··· RECORDS FOR THE EXERCISE ···

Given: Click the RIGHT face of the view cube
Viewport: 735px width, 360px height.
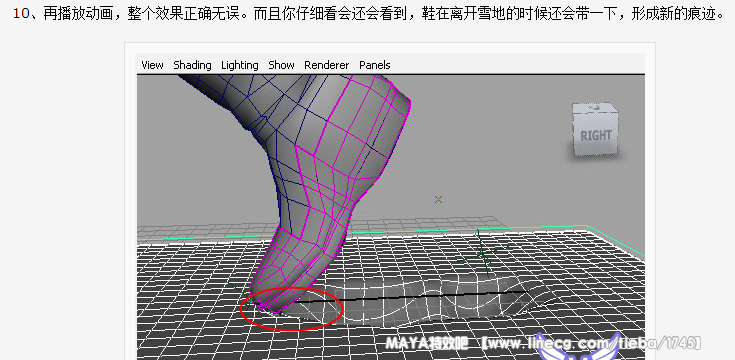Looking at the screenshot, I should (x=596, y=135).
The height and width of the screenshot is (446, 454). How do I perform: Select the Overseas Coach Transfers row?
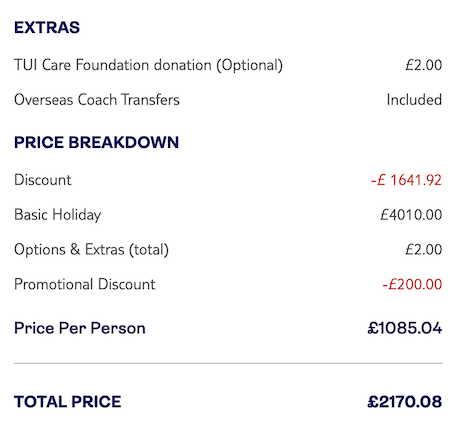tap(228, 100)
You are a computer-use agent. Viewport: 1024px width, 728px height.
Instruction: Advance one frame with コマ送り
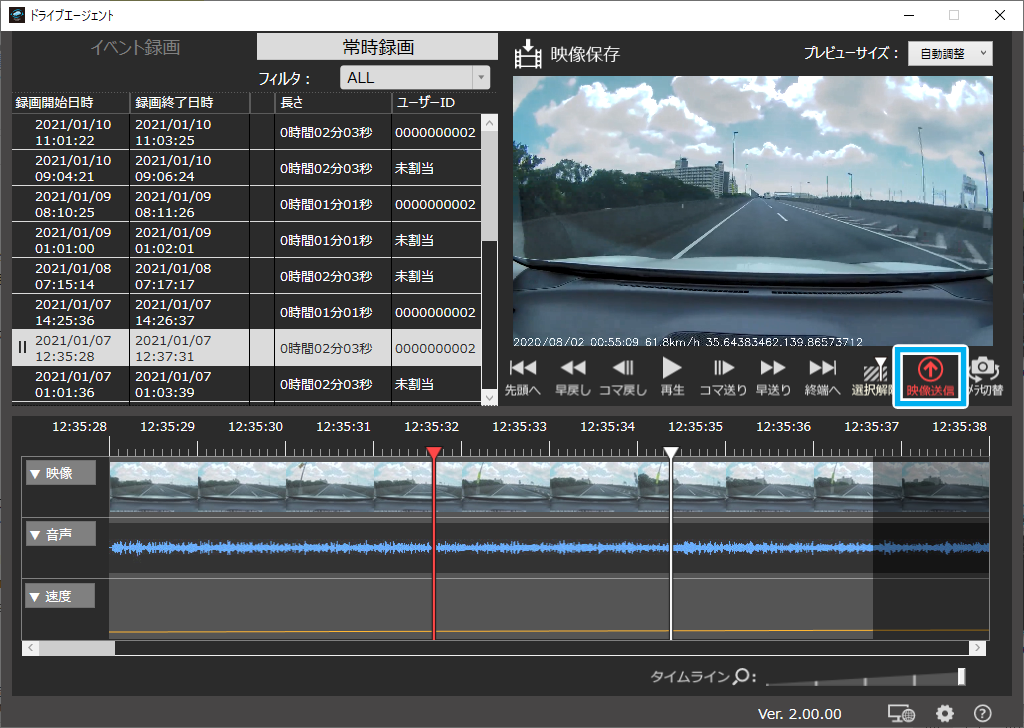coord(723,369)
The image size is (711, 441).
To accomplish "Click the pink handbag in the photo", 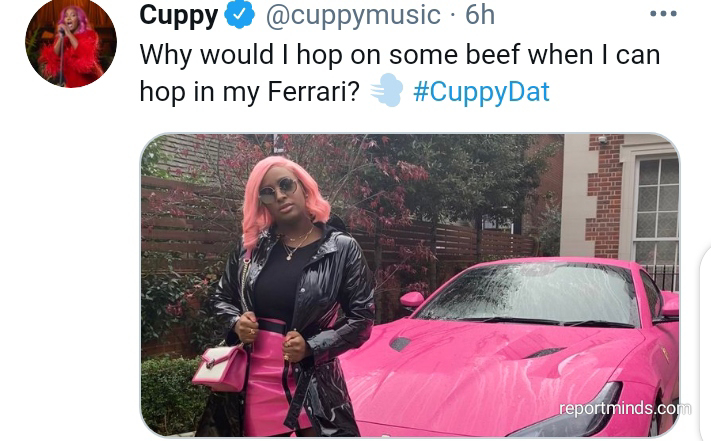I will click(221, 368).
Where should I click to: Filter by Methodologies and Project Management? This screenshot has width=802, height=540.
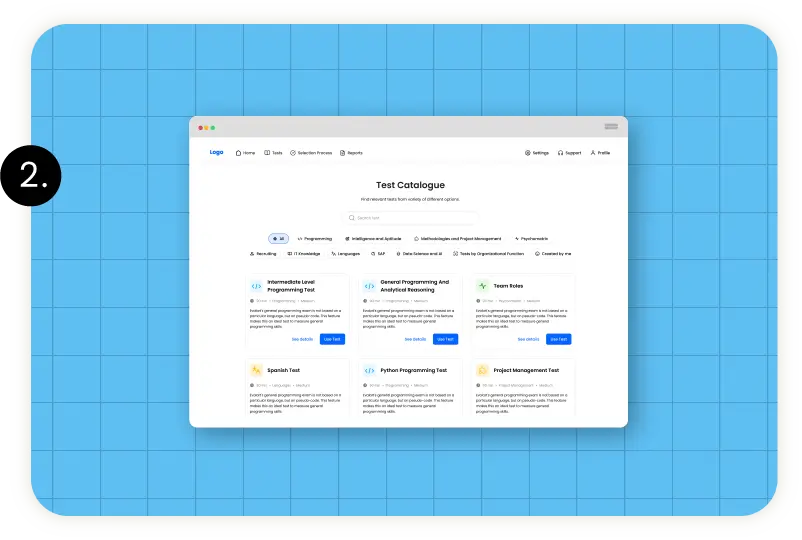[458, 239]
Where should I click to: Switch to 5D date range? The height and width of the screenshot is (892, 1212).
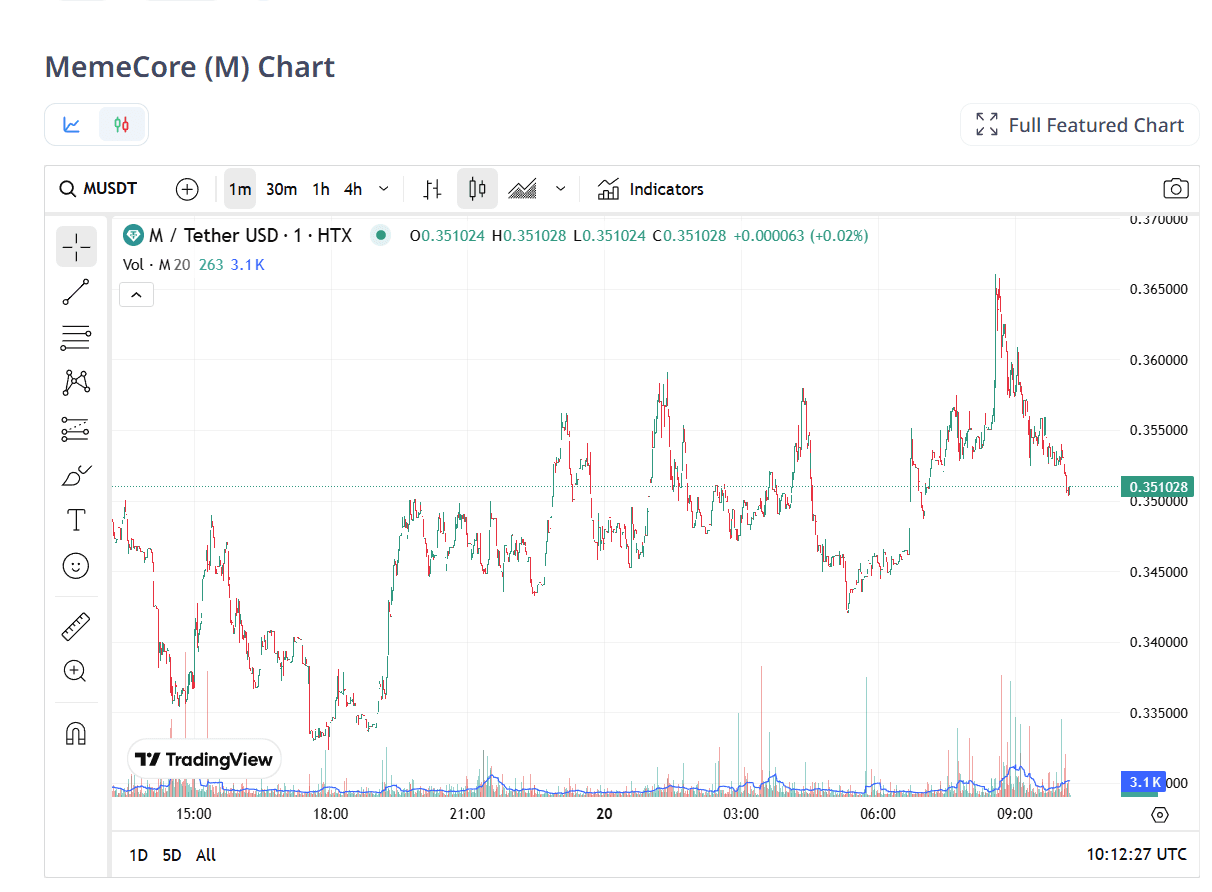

···

WORK TO COMPLETE ▸ Pictures are not part of the copy. Output only the lines from the one with "Where should I click to: Filter" through the final line of the records, exactly as given.

TASK SOLUTION ▸
Where should I click to: Filter by Methodologies and Project Management? This screenshot has width=802, height=540.
[458, 239]
Where should I click to: Switch to 5D date range? The height and width of the screenshot is (892, 1212).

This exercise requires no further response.